The draft text outlines several options for financially supporting developing countries hit by climate-fuelled disasters. One of those options is to set up a new financing facility – a key demand by developing countries – and have it operational in time for Cop29 in 2024.

Another scenario is for talks over a potential new fund to continue over the next two years.

A source close to the negotiations told The Independent on Monday that developing countries “are pushing hard” for the new financing facility to be committed to and set up through the final Cop27 pact.

But rich nations, which agreed to discuss loss and damage for the first time at the Sharm el-Sheikh summit, want negotiations to continue for the next two years.

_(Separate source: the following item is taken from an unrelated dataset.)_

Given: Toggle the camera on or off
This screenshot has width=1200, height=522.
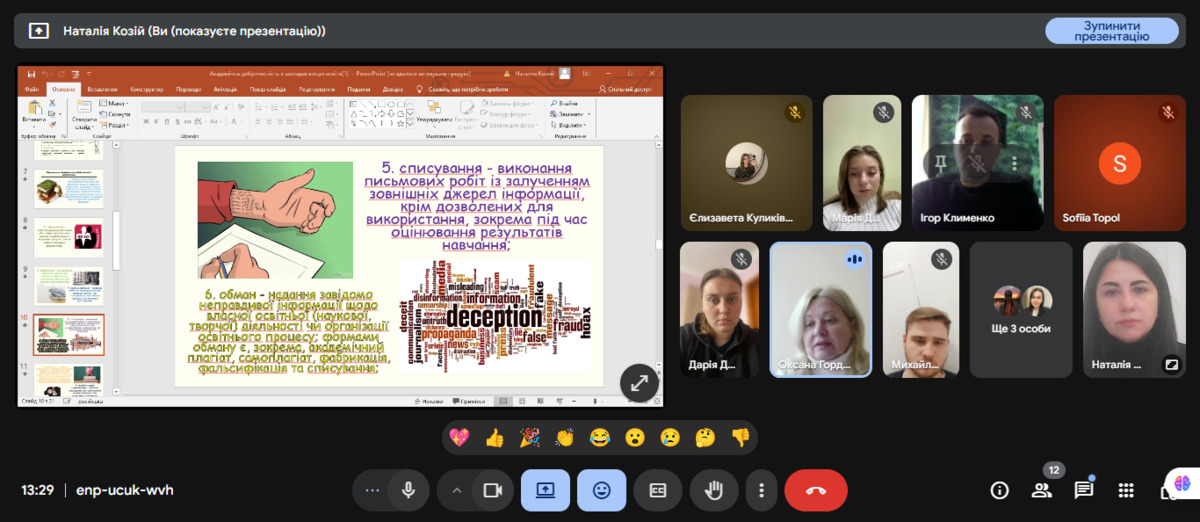Looking at the screenshot, I should click(x=492, y=490).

Developing and vulnerable countries are insisting on a clear timeline for progress on a loss and damage fund over fears rich nations will continue to stall progress.

The inclusion of a loss and damage fund as an agenda item at the beginning of the conference was hailed as a move towards addressing climate injustice faced by vulnerable communities.

Poorer countries, largely in the Global South, are disproportionately impacted by the climate crisis despite having relatively small carbon footprints, due to burning of fossil fuels by developed nations.

However, activists say that merely agreeing to the need for such a fund should not be seen as a success for the summit and that a clear timeline and commitment from rich countries to pay for the fund is needed.

The first draft text will now be debated before negotiators agree on the final “Sharm” pact at the end of the summit.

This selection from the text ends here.